Copy out the listing lines starting at the line containing "Task: Click the bookmark" and ending at the line containing "Action: 24,357", with both of those lines included.

Data to process:
** Begin **
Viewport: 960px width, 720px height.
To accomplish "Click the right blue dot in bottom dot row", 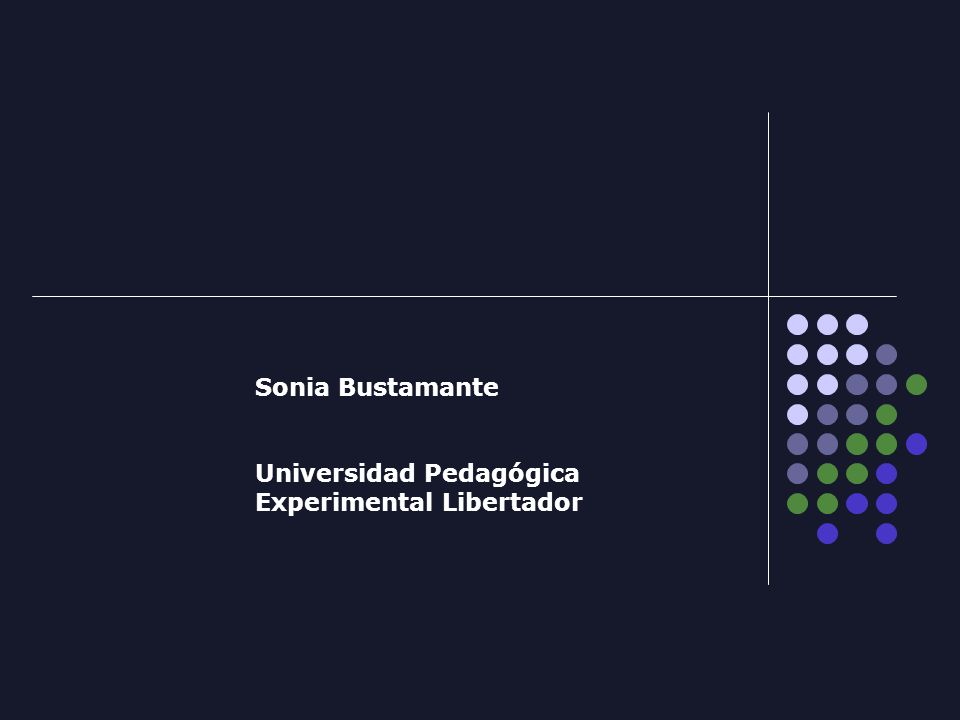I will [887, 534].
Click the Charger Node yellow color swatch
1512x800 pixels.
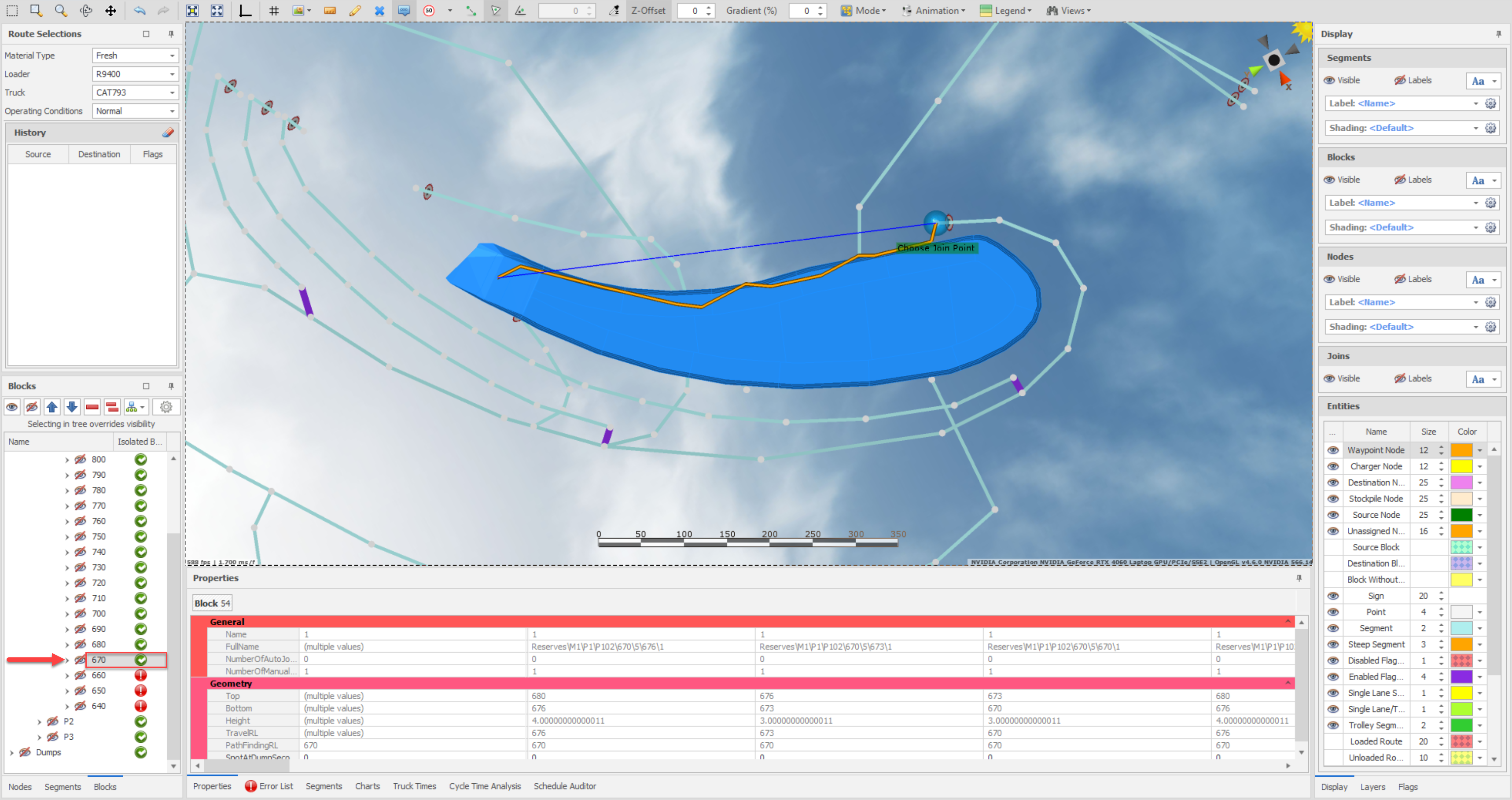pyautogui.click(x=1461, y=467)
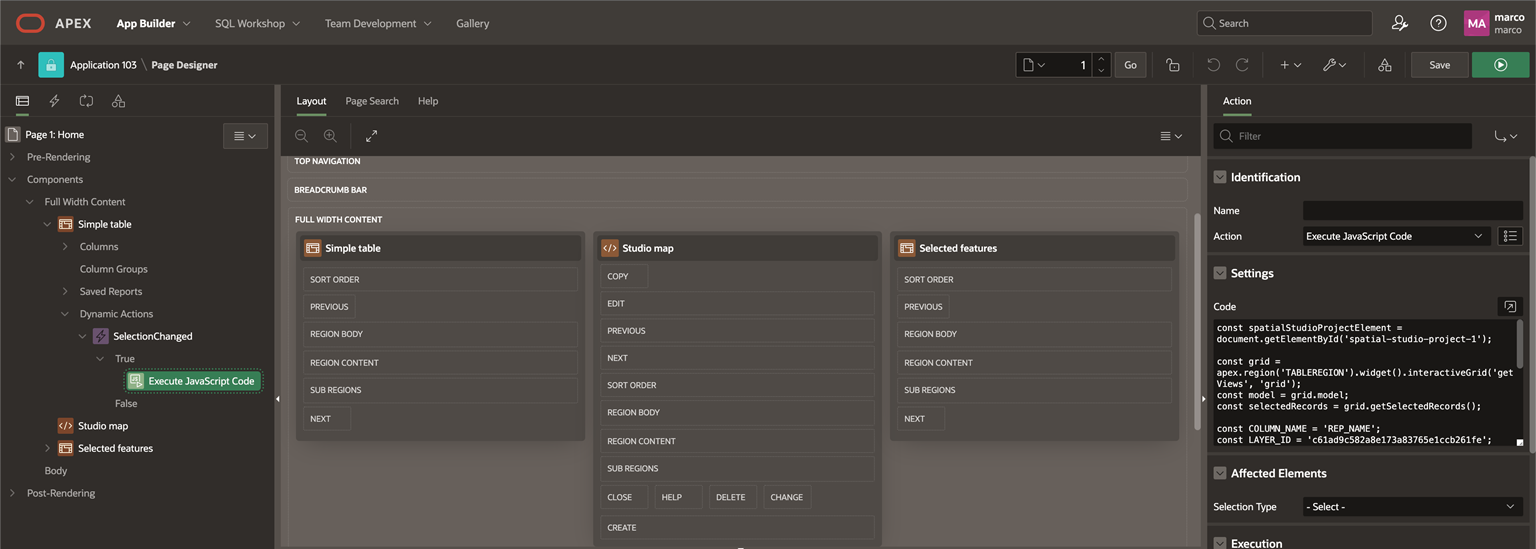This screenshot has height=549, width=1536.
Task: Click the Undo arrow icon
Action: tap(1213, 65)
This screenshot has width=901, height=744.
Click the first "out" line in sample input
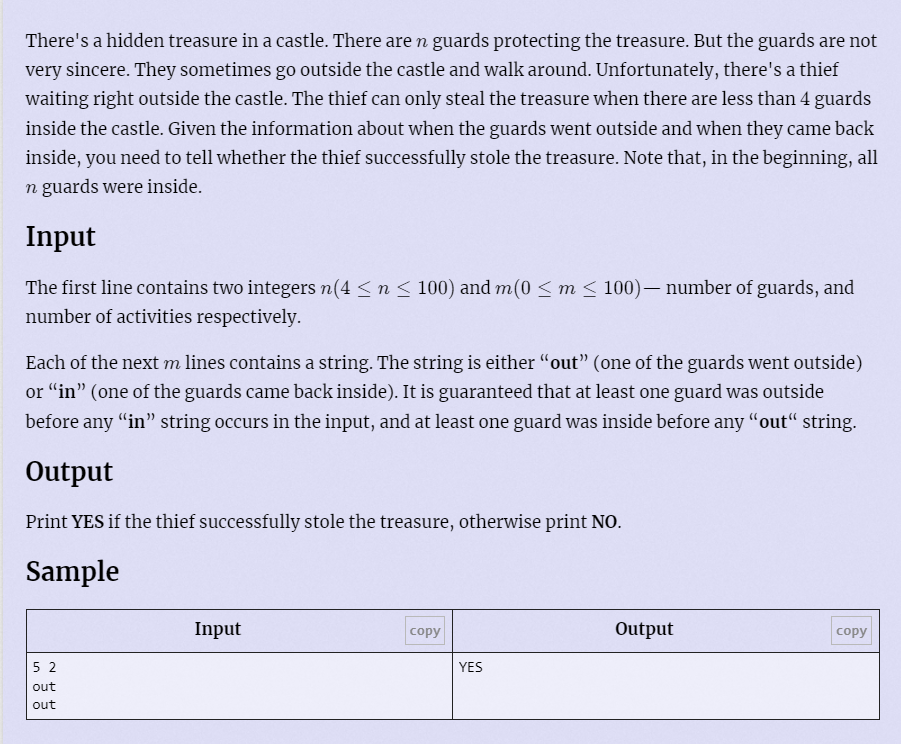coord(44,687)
** End **
** Begin **
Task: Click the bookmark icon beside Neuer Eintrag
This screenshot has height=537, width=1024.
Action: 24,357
** End **
Correct response:
Task: Click the bookmark icon beside Neuer Eintrag
This screenshot has height=537, width=1024.
Action: 24,357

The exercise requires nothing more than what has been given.